### AVAILABLE RECORDS

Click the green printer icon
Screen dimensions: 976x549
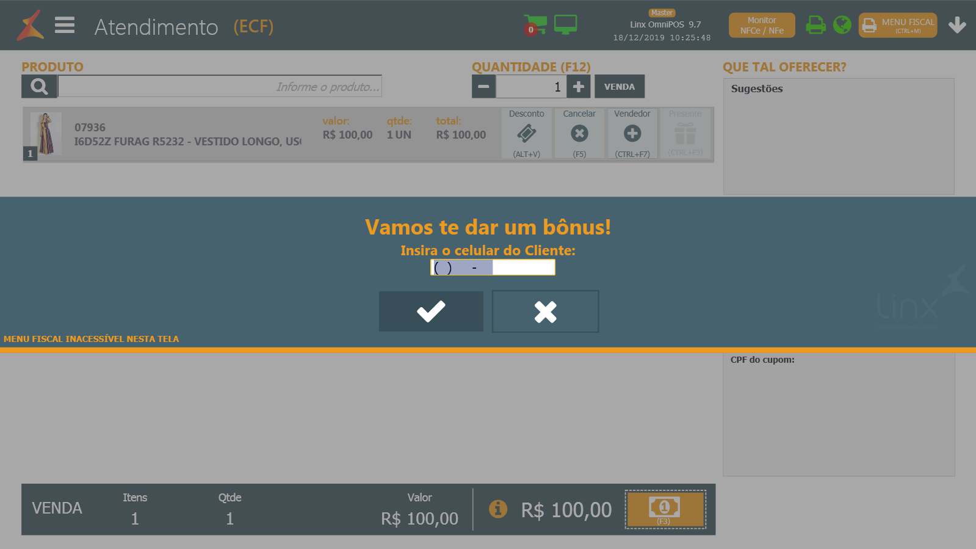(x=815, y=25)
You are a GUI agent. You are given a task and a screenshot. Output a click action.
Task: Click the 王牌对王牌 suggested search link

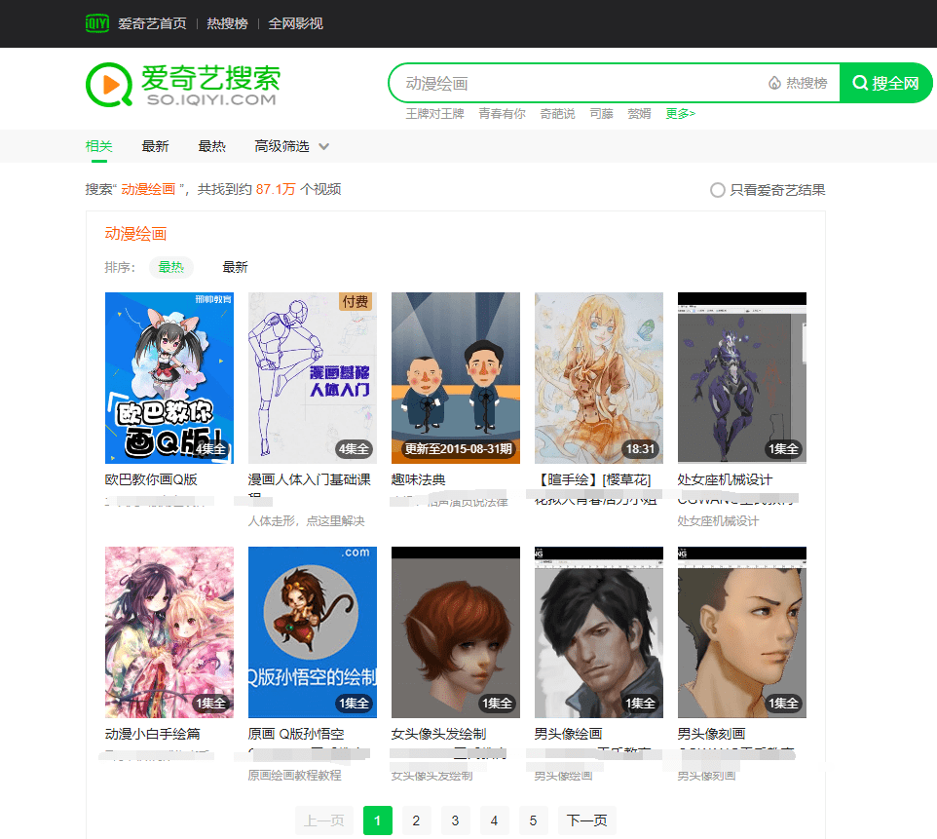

######

● **TASK GOAL**
Write every line of the records above as a JSON list of strings, one string per line, skipping blank lines. Leave the pictures out.

● **OUTPUT BELOW**
[
  "Click the green printer icon",
  "Screen dimensions: 976x549",
  "(x=815, y=25)",
  "You are a GUI agent. You are given a task and a screenshot. Output a click action.",
  "Task: Click the 王牌对王牌 suggested search link"
]